## Data for the task
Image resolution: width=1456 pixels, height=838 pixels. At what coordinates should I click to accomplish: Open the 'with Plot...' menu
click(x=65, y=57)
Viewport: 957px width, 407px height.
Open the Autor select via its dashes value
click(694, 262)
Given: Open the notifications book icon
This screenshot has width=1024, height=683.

---

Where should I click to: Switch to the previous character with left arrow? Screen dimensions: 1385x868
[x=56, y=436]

## Directions
Reproduce exactly the lines above from the line with "Given: Open the notifications book icon" to the line with "This screenshot has width=1024, height=683.", including both, and add nothing.

## Response to this task
Given: Open the notifications book icon
This screenshot has width=1024, height=683.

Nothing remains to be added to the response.